_TASK PROMPT:_
Please set down only the lines below starting with the line with "This screenshot has height=403, width=1199." and going on through the line with "Instruction: Like the comment '瘦了以后，面相好凶'", verbatim and without pictures.

_ENTRIES PROVIDED:_

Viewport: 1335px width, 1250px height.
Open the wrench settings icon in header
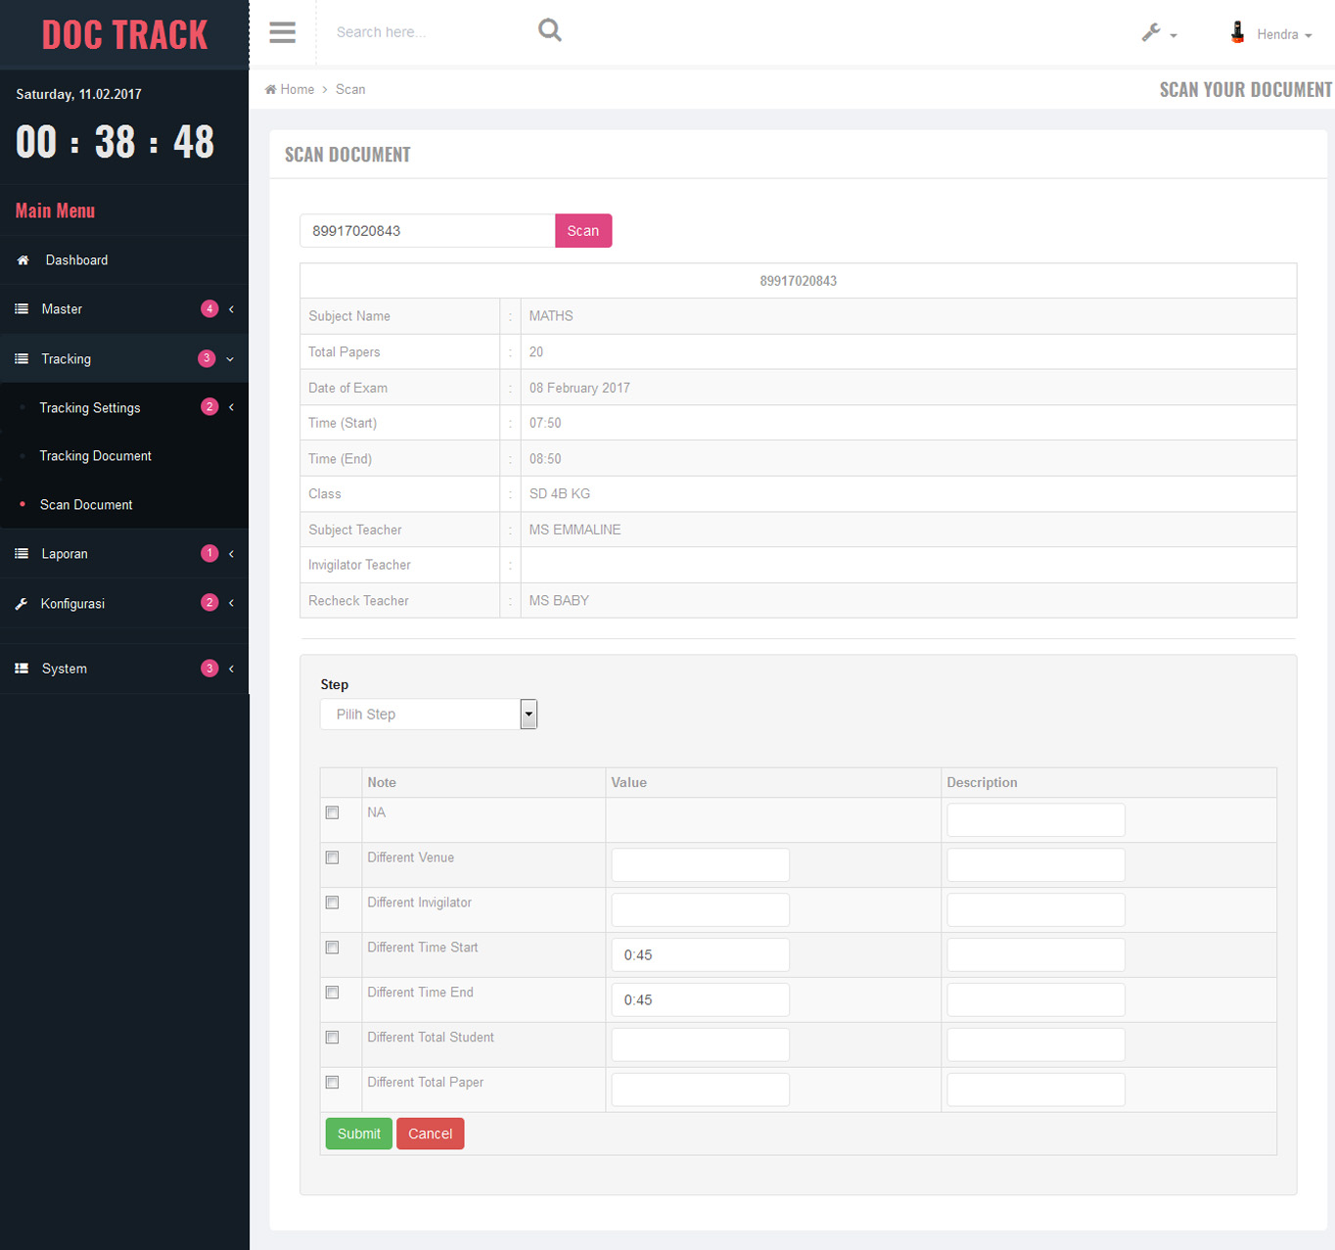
---
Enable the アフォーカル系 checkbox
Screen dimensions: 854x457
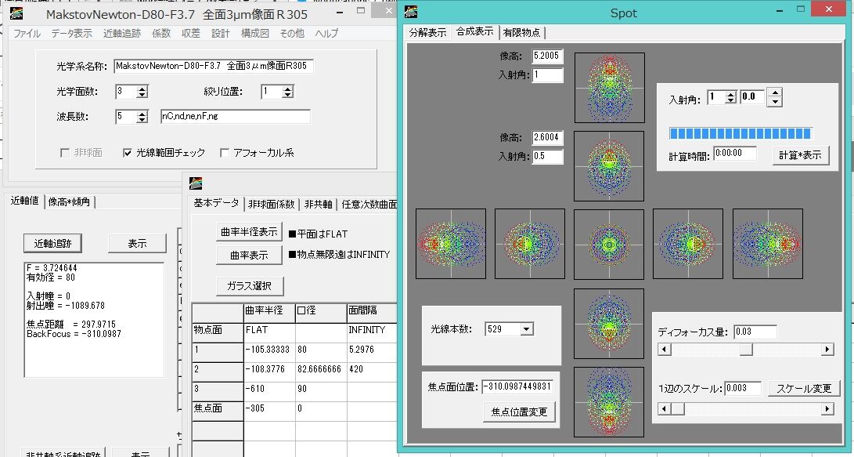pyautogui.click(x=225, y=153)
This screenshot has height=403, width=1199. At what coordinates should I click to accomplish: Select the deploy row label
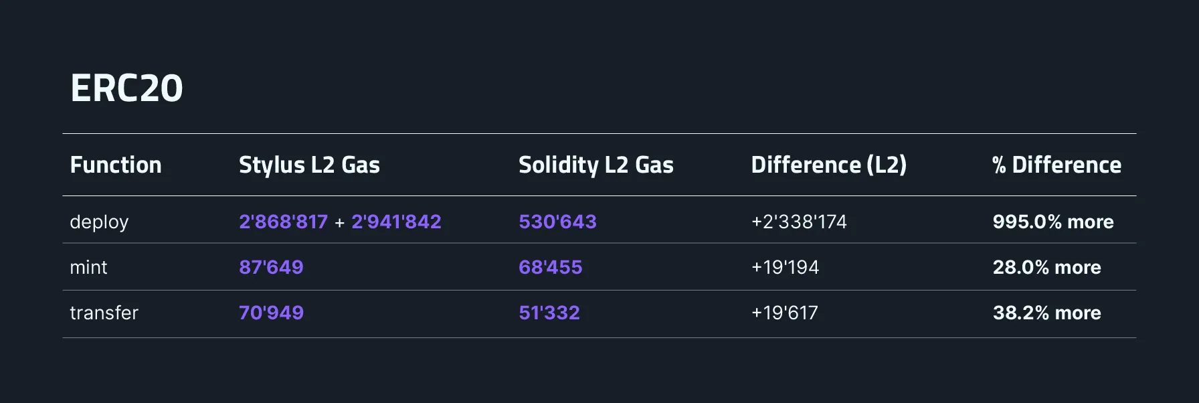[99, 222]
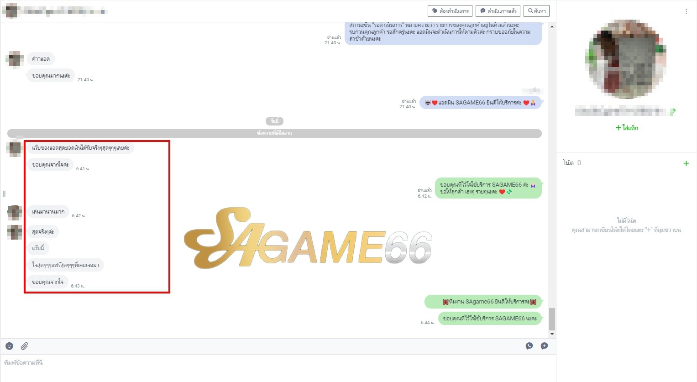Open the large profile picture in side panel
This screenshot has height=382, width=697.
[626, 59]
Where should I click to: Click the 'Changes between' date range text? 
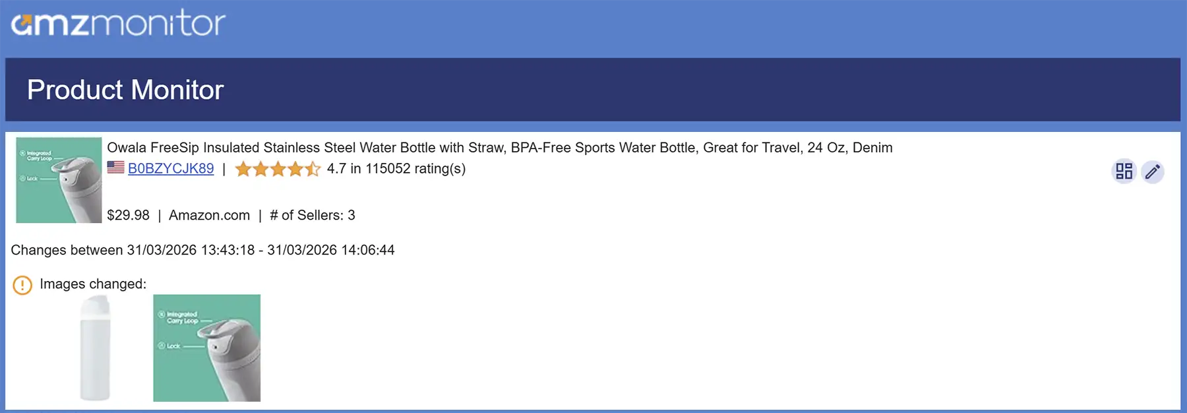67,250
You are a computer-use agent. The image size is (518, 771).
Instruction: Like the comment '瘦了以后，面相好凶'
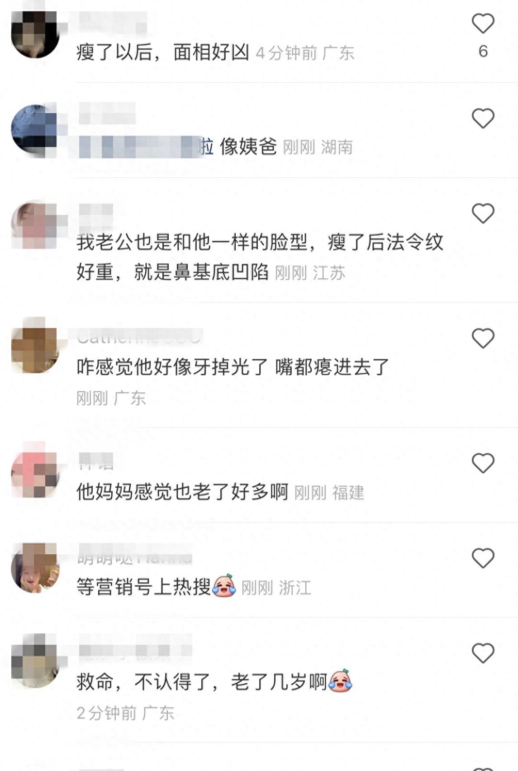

_YOUR SOLUTION:_
This screenshot has height=403, width=1199. At what coordinates should I click to accomplish: Select the deploy row label
[99, 222]
Open the large profile picture in side panel
This screenshot has height=382, width=697.
[626, 59]
Where should I click to: Click the 'Changes between' date range text? 
67,250
You are a computer-use agent. The image size is (518, 771).
Instruction: Like the comment '瘦了以后，面相好凶'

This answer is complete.